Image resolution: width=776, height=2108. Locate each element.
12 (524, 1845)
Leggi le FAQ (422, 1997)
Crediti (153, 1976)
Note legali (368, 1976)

[Problem to solve]
Could you rewrite the rows above, changing "Crediti" to "Riconoscimenti" and leaving everything else untouched?

[The completed task]
Image resolution: width=776, height=2108. Locate each element.
12 (524, 1845)
Leggi le FAQ (422, 1997)
Riconoscimenti (153, 1976)
Note legali (368, 1976)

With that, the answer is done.